それを知ったイザナは家族を知って家族を失った。
その日、イザナは真一郎を殴り涙を流した。
はじめから孤独なら耐えられた
あると思ってた幸せが奪われた地獄
それは経験した者しか分からない絶望だった。
「なぁ?マイキー… オレが、救えるか?
救いようねぇだろ?なあ?……エ…マ……」
イザナは最後に妹だと思っていたエマの名前を口にして
「……イザナ?、イザナ?」
言葉が途切れたイザナに鶴蝶が身体を起こして声をかける。
「……オイ!!返事しろよ!!オイ!イザナ!!
オイ!!!イザナ!!!!」
イザナは一点を見つめたままピクリともしなかった。
理解した鶴蝶は身を引きずって隣に近付き
冷たいイザナの手を強く握り締める。
「イザナ…寂しい思いはさせねぇよ…
オレも…今…そっち逝くから……
オレらは、上手に生きられなかったな…」
そう言って見上げる空からは雪が降り注いだ。
二人にも無邪気な子どもの頃はあって、
形は違えど孤独な二人にも希望はあって夢はあった。
身寄りのない人間を集めた国 天竺
その夢は雪に混じって溶けていく。
「東卍も天竺も皆んな!聞いてくれ 抗争は終わりだ。
もうすぐ救急車と警察が来る!
これ以上の不幸が出る前に 皆んな!この場から離れろ!
この場はオレが残って収める!!解散だ!!」
マイキーが声を上げて仕切り出すと場が動揺する。
そこへムーチョと相棒の三途 そして他の幹部達が歩み寄る。
「マイキー!!オマエもこの場から…離れろ」
「オレらが残る」
「オマエら…」
イザナと鶴蝶に灰谷兄弟の蘭が歩み寄る。
「………なんやかんや……オマエらに憧れて来たからな。
大将。鶴蝶。せめて安らかに眠れよ。
しっかり見届けたぜ オマエらの生き様。」
そう言って二人の瞼を閉ざした。
それを見たマイキーは横に尻餅をつく稀咲を見下ろす。
「テメェだけは許さねえぞ 稀咲!!」
追い詰められた稀咲が固まっていると
バイク音が近づいて来た。
「稀咲ぃぃ!!」
「!!」
「ゲーーーット!!いっこ貸しだぜ?稀咲ィ」
バイクに乗った半間は稀咲を担いで逃走した。
タケミっちが焦っているとドラケンがバイクに跨る。
そしてタケミっちを乗せて稀咲を追いかけて
ヒナと瀬里奈にマイキーが残る事になったが、
「、追い掛けよう!」
「!」
「ヒナ…」
「お願いマイキーさん!」
「でも、」
ヒナがマイキーに頼むとマイキーは瀬里奈を見た。
バイクは二人乗りまで。
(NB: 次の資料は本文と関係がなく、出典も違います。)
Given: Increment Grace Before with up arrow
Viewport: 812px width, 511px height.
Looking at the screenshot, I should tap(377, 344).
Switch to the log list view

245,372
瀬里奈とヒナを乗せられない。
マイキーは瀬里奈と離れたくはなかった。
然し、瀬里奈はいつもの表情のまま。
「私は大丈夫だから連れてってあげて マイキー。」
「瀬里奈…」
「マイキーの家で待ってる。」
「俺が連れて行きます。」
「!」
声がして振り返ると瀬里奈の後ろにイヌピーが立っていた。
「イヌピー…」
「俺がどちらか乗せてついて行きます。」
「……ありがとう。瀬里奈を乗せて。
ヒナちゃん、タケミっち追いかけよう。」
「はい!」
「……」
「それで良いだろ?瀬里奈」
「うん。ありがとう。
……あっちは今度お別れするよ。」
そう言って瀬里奈はイザナ達の方を見て
直ぐにマイキー達を追いかけた。
ーーーーーー…*°
雪が降り続ける中 バイクを走らせて
イヌピーの後ろに瀬里奈は座って
腰には手を回さず軽く特服を掴んでいた。
途中でバイクが転がっていたが、
ドラケンもタケミっちも稀咲達もおらず
然し、ヒナタの直感なのか
瀬里奈達はタケミっちと稀咲に追いついた。
マンション前にある広い駐車場
バイクを止めてタケミっち達まで走ると
タケミっちは稀咲に銃を向けていた。
それに気づいた途端
「タケミチ君!!!!」
ヒナタが呼び止めると、
気付いたタケミっちが振り向き
「ヒナ…!!マイキーくん!」
「稀咲!!!」
「え!?」
その隙に稀咲が逃げ出した。
「逃すかよ!!」
タケミっちが追い掛けると
瀬里奈達も走って追い掛ける。
「くそっ!くそっ!!」
稀咲が何故ヒナタを殺すのか
それは自分を選んではくれなかったからだった。
ヒナタが恋をしていたタケミっちは
不良に憧れを抱いていた普通の男子で、
勉強しかしていない地味な稀咲は
ヒナタが不良が好きなのかと考え、
タケミっちよりも強い不良になる為に
あらゆる手段を使って頂点であるマイキーに並び
最強の不良を作り上げれば、
ヒナタは自分を選ぶと思っていたのに
そんなことヒナタは望んでなどいない。
不良ではなくヒーロー
弱者を助ける人こそが
ヒナタが好きになるキッカケの弱い人だった。
それを理解する事など稀咲は出来なかった。
ねじ曲がった理想が未来を壊していった。
何度も何度も。
自分のものにならないヒナタを殺した。
ヒナタの為に自分が費やしたものを救う為に。
それももう終わりだ。
稀咲の未来は此処で終わるのだから。
「テメェはもう終わりだ稀咲!!
みんながテメェの企みを知った以上
テメェはもう誰からの信用を得られない!
テメェのくだらねえ野望は潰れたんだよ!!」
「終わらせねえよ!!
何度だってやり直してやるさ!!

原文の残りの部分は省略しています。